Extrait du document

L'Explication Prémisse
La nullité relative concerne les contrats viciés pour protéger une personne déterminée (par exemple un mineur, une personne trompée ou forcée). Seule la personne que la loi veut protéger — ou son représentant — peut demander l'annulation. Cette nullité peut disparaître si la personne protégée confirme le contrat (par exemple en l'acceptant clairement ou en en tirant avantage). Si plusieurs personnes ont le pouvoir de demander l'annulation, le fait qu'une d'elles renonce n'empêche pas les autres d'agir.
Deux adolescents achètent ensemble un scooter. Comme ils sont mineurs, la loi les protège et ils peuvent demander l'annulation de l'achat. Si l'un des deux décide d'abandonner l'action (ou que son représentant la renonce), l'autre adolescent peut toutefois toujours demander l'annulation. En revanche, le vendeur ne peut pas se prévaloir de la nullité pour annuler la vente. Si l'un des adolescents, après mûre réflexion, confirme expressément qu'il garde le scooter (ou commence à l'utiliser de façon prolongée), il perd le droit de demander l'annulation pour son propre compte.

Série d'exercices
[1] Reproduisez l'extrait sur la nullité relative de « Deux adolescents achètent » à « son propre compte. ».
[2] D'après l'extrait sur la nullité relative, répondez brièvement :
(a) Qui peut demander l'annulation d'un contrat frappé de nullité relative ?
(b) Quel bien les deux adolescents achètent-ils ensemble ?
(c) Le vendeur peut-il se prévaloir de la nullité pour annuler la vente ?
Servez-vous uniquement de l'extrait pour répondre.

Données disponibles
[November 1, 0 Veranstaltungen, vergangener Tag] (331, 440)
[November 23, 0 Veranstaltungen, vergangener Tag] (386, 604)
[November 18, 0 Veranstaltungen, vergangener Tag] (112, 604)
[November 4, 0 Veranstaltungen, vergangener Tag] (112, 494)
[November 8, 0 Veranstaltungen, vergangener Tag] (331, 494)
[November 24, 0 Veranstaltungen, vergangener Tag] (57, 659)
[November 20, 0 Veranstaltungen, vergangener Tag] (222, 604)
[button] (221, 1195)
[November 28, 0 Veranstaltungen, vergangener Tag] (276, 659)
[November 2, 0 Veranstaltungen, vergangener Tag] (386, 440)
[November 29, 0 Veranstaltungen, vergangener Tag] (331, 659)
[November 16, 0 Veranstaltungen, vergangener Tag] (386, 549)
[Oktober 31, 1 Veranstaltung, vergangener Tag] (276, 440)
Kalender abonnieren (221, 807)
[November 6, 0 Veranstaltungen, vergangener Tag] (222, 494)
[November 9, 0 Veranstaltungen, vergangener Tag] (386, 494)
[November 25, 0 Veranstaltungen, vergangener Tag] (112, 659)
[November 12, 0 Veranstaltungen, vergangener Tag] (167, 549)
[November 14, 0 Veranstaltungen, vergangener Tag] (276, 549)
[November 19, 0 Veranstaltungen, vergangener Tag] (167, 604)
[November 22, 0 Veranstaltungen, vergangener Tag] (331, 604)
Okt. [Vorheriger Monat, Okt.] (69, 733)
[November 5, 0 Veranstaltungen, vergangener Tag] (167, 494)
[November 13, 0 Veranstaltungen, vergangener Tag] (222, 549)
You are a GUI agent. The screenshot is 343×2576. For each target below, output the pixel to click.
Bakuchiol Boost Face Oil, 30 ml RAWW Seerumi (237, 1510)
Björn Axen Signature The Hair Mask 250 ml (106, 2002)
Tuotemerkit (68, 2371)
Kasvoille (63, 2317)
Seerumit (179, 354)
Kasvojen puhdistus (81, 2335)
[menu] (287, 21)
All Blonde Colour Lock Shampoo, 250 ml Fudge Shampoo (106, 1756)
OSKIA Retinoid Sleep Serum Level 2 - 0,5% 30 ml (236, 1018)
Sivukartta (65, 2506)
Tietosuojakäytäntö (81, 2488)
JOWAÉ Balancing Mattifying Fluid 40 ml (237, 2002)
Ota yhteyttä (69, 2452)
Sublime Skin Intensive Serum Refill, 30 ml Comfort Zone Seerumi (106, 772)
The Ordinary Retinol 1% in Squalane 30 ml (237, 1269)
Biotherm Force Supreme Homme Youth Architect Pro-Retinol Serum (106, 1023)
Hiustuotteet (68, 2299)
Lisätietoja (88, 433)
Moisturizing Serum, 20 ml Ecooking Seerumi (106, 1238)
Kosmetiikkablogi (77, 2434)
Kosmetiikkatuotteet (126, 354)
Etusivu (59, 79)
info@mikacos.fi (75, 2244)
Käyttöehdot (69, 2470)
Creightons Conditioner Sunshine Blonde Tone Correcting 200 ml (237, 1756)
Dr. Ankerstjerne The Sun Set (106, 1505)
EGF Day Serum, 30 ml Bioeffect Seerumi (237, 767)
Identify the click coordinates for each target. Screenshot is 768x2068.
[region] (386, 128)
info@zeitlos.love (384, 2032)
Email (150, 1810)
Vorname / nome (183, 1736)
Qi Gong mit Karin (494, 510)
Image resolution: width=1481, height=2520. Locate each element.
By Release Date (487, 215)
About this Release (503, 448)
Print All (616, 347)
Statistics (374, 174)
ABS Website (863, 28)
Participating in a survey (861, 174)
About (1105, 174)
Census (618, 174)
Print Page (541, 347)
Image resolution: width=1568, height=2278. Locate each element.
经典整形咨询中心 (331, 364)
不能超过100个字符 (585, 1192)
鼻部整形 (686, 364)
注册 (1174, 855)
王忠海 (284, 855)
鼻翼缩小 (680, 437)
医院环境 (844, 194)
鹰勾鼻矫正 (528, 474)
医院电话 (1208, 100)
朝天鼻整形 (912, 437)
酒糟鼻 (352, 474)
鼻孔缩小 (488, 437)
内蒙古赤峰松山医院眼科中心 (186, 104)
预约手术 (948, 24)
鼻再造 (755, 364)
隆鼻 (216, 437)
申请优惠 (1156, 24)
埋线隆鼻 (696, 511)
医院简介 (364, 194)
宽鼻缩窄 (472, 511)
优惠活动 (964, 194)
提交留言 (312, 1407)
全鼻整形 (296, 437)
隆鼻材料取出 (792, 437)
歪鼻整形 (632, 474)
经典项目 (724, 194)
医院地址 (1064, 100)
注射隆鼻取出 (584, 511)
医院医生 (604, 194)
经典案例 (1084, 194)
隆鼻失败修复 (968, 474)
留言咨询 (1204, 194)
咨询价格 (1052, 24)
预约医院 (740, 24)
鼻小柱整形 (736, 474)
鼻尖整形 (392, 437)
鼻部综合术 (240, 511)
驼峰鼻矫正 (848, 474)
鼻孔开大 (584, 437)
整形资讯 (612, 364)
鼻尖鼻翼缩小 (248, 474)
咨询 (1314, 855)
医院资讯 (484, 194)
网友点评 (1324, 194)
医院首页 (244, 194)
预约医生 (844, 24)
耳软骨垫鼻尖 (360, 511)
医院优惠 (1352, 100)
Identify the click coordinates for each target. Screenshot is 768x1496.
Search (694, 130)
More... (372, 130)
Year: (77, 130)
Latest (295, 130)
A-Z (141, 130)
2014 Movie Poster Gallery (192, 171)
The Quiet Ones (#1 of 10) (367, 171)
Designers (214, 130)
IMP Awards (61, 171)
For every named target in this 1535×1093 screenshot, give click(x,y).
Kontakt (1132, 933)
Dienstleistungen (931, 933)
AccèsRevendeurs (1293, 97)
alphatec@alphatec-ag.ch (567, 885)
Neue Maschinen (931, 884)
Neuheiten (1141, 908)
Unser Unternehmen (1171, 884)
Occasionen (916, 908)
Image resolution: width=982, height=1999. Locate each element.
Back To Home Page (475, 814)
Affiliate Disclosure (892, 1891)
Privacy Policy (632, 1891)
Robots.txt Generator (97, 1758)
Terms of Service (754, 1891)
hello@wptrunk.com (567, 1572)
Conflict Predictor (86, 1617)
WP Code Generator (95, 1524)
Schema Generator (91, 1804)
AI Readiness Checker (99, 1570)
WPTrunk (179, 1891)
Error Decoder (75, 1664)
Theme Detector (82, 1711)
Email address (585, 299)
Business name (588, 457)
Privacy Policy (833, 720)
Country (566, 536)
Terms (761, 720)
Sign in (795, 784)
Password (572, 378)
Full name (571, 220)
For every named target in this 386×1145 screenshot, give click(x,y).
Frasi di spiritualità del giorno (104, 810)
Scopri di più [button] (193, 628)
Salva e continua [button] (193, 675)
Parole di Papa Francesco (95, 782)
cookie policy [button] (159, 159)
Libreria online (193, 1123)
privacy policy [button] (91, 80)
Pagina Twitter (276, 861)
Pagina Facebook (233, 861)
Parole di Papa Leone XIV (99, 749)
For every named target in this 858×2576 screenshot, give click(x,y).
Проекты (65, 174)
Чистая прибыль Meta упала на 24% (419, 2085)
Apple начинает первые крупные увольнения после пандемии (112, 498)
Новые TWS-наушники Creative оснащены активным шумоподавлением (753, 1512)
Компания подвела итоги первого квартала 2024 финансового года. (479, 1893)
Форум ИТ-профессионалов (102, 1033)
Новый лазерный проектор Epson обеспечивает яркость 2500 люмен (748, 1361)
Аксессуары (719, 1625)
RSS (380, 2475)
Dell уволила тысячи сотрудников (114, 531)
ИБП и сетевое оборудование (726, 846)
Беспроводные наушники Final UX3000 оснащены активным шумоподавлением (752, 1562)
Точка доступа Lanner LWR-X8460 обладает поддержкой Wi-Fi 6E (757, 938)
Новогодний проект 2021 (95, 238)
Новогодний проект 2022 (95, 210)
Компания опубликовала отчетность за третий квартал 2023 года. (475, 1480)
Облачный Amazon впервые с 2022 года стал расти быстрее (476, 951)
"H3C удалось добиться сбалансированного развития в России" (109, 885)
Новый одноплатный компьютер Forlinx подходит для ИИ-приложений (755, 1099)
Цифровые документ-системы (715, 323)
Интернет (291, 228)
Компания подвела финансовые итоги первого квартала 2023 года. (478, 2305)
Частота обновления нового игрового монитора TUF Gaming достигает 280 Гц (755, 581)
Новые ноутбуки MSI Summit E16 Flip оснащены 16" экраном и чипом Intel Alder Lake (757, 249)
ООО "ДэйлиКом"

Réponses rédigées
[1]
Deux adolescents achètent ensemble un scooter. Comme ils sont mineurs, la loi les protège et ils peuvent demander l'annulation de l'achat. Si l'un des deux décide d'abandonner l'action (ou que son représentant la renonce), l'autre adolescent peut toutefois toujours demander l'annulation. En revanche, le vendeur ne peut pas se prévaloir de la nullité pour annuler la vente. Si l'un des adolescents, après mûre réflexion, confirme expressément qu'il garde le scooter (ou commence à l'utiliser de façon prolongée), il perd le droit de demander l'annulation pour son propre compte.

[2]
(a) Seule la personne que la loi veut protéger, ou son représentant.
(b) Un scooter.
(c) Non.